Rows from a screen grounding dataset
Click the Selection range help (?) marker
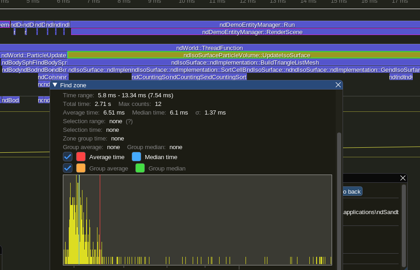coord(129,121)

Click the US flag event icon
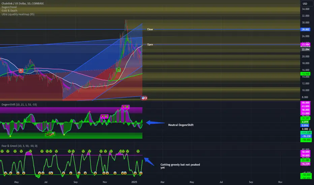(x=144, y=98)
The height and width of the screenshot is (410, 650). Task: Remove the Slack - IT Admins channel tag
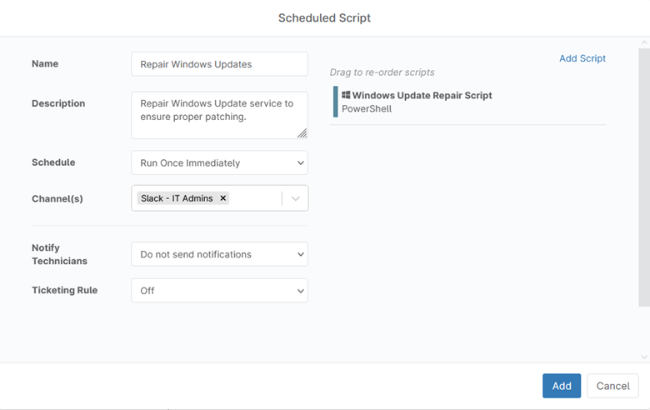(x=223, y=198)
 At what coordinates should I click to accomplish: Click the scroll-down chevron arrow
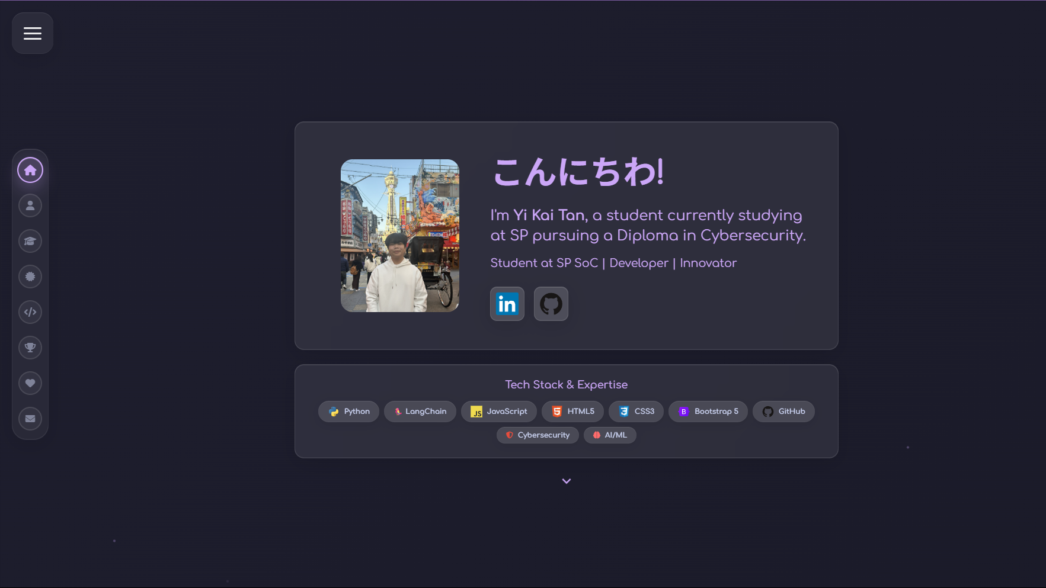click(x=566, y=481)
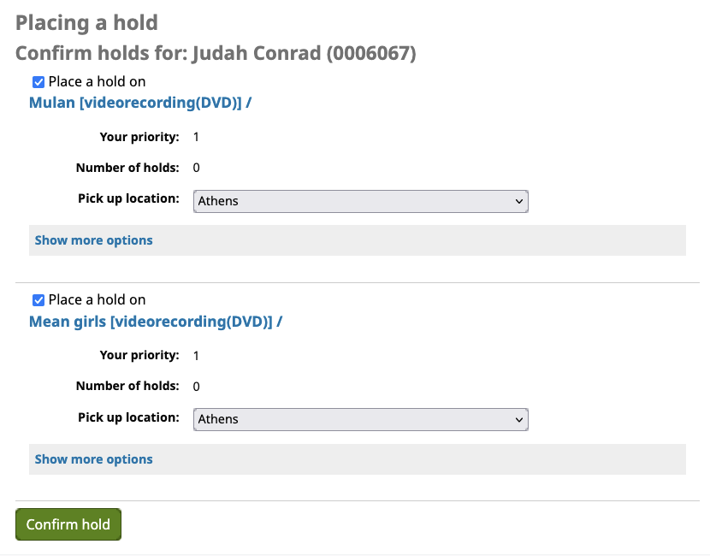Click the "Pick up location:" label for Mean girls
This screenshot has height=556, width=710.
(x=128, y=417)
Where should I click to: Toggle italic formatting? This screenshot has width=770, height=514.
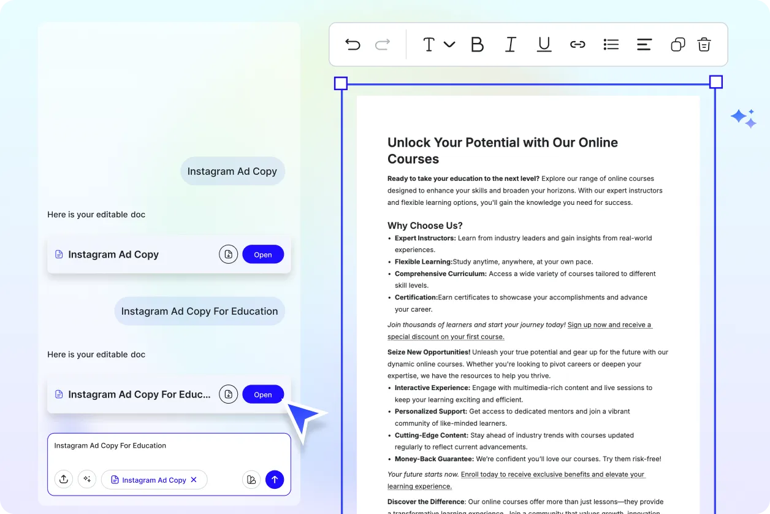[x=510, y=44]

### WHAT YOU HAVE TO DO:
Copy the lines above word for word, omitting the pictures.

### OUTPUT OF THE EXERCISE:
Click the Selection range help (?) marker
coord(129,121)

Click the US flag event icon
(x=144, y=98)
The height and width of the screenshot is (410, 650). Task: Remove the Slack - IT Admins channel tag
(x=223, y=198)
 At what coordinates should I click to accomplish: Click the scroll-down chevron arrow
click(x=566, y=481)
Click the "Pick up location:" label for Mean girls
This screenshot has height=556, width=710.
(x=128, y=417)
Where should I click to: Toggle italic formatting? This screenshot has width=770, height=514.
[x=510, y=44]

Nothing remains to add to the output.